BSF CEO Nick Marston described the results as “stark” and called on the government to upgrade the Seasonal Agricultural Workers Scheme pilot or face “empty shelves and massive inflation in retail prices” next year.
“[The delay on a decision to extend SAWS] is bound to have an effect on grower confidence for planting and the confidence of seasonal workers to sign up to come here,” he said.
“It is grossly unfair of the government to expect farmers to wait until just before they start planting in January, February and early March. It’s not how you run a business [and] I can’t believe the government would treat manufacturing or financial services in the same way.”
Marston added that the uncertainty could see seasonal workers, who would normally begin to be recruited from the beginning of autumn, opt to travel to other countries such as Germany or the Netherlands.
His comments were echoed by NFU VP Tom Bradshaw, who said UK growers were currently at a “critical” stage in their recruitment processes.
“As freedom of movement ends on 31 December, those growers of iconic British daffodils, asparagus, and soft fruits still don’t know where they will recruit experienced workers from,” he said.
“Workers from outside the UK are absolutely vital to the success of our horticultural sector. But this success story continues to be undermined by a consistent shortfall in workers over the past four years and rising costs. It creates an unsustainable situation for growers and puts the resilience of domestic food at risk.”
Bradshaw said it was “frustrating” as the situation could be “easily solved” through extending SAWS, the pilot of which had “already operated successfully for the past two seasons”.

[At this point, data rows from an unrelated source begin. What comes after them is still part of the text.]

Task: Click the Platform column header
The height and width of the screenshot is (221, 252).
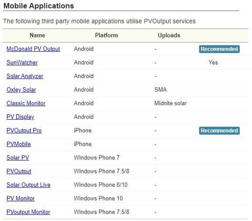Action: click(x=106, y=35)
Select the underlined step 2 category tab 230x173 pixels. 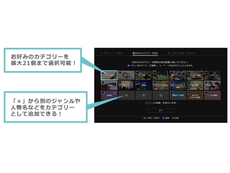(x=145, y=53)
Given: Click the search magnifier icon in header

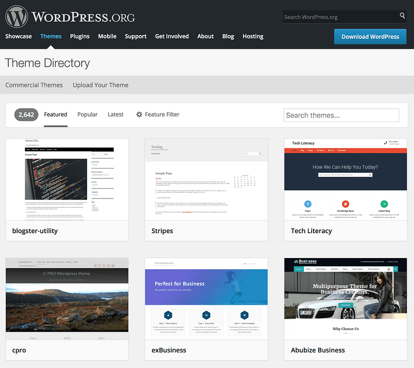Looking at the screenshot, I should click(x=402, y=16).
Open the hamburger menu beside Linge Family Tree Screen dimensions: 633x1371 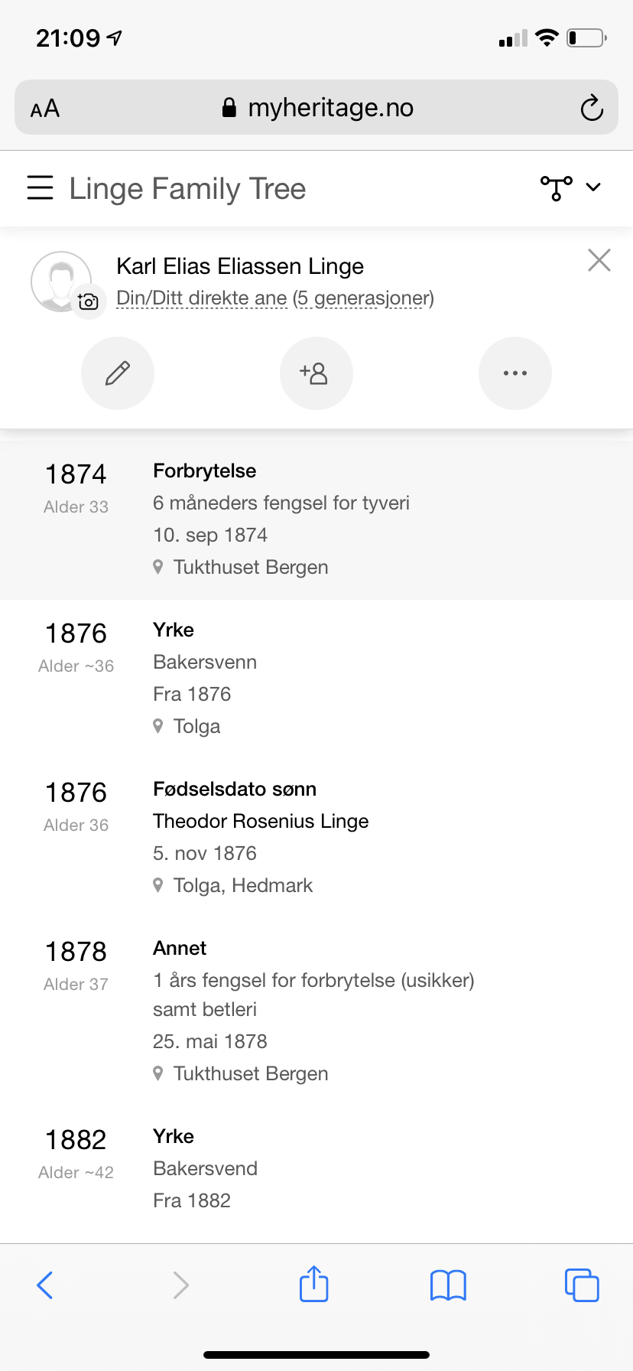coord(41,187)
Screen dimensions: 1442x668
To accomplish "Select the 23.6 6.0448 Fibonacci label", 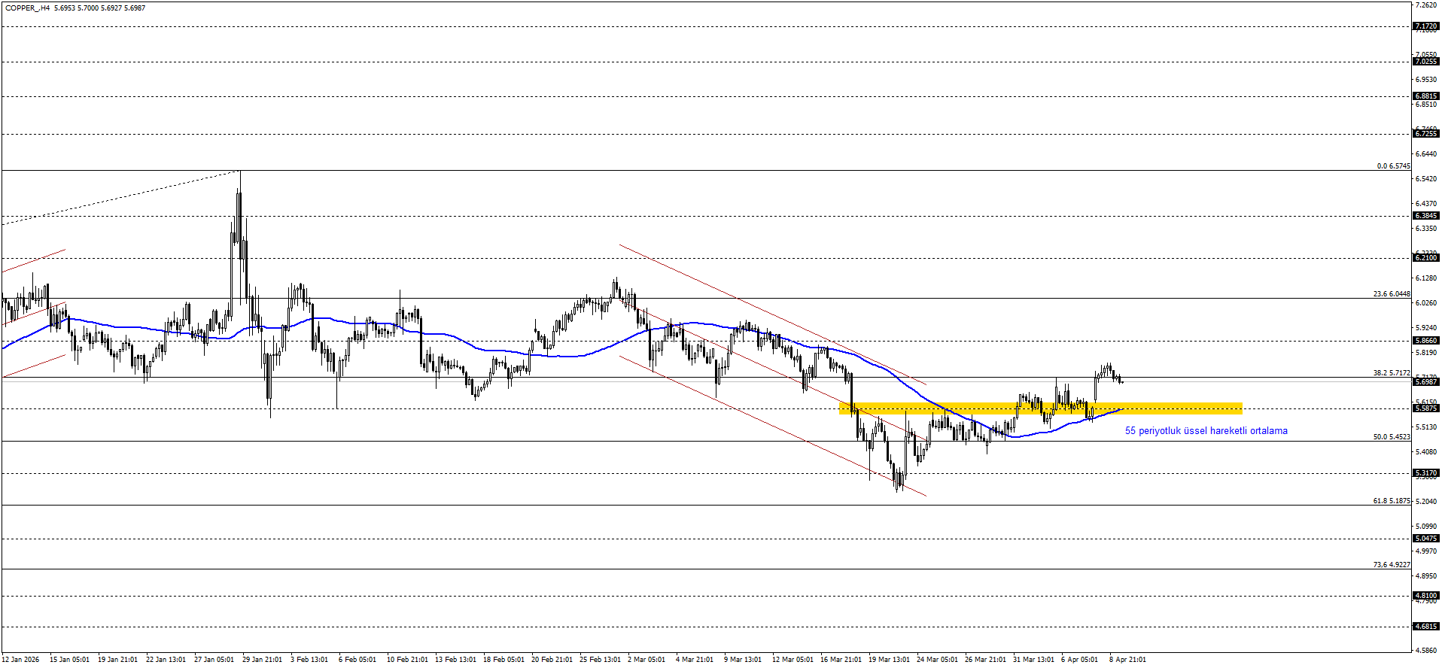I will click(x=1391, y=294).

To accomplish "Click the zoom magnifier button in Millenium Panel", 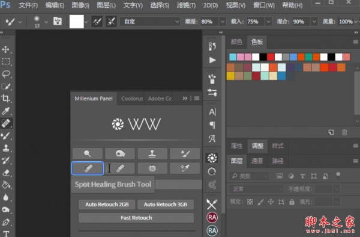I will click(x=88, y=153).
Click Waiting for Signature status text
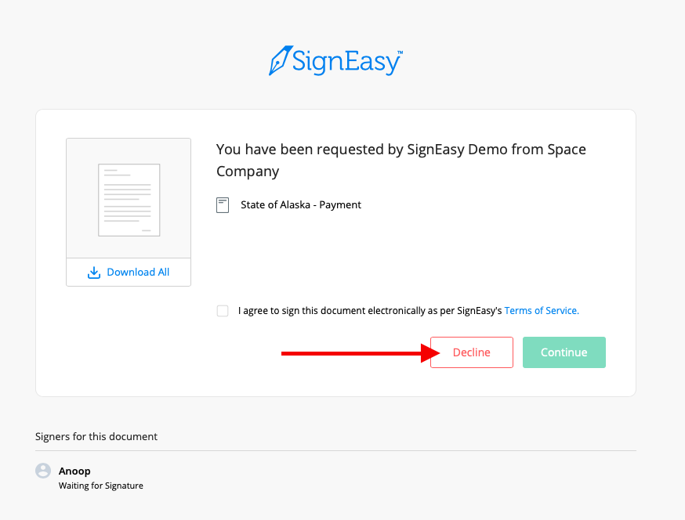The image size is (685, 520). click(x=100, y=486)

Defra said a full review of the pilot scheme would be undertaken before any further decisions were taken regarding the future of the scheme.
“The UK has a highly resilient food supply chain and we are continuing to work hard to ensure our farmers and growers have the support and workforce they need,” said a spokesman.
”Now the UK has left the EU, Defra is working closely with the Home Office and other government departments to ensure that there is a long term strategy for the food and farming workforce.”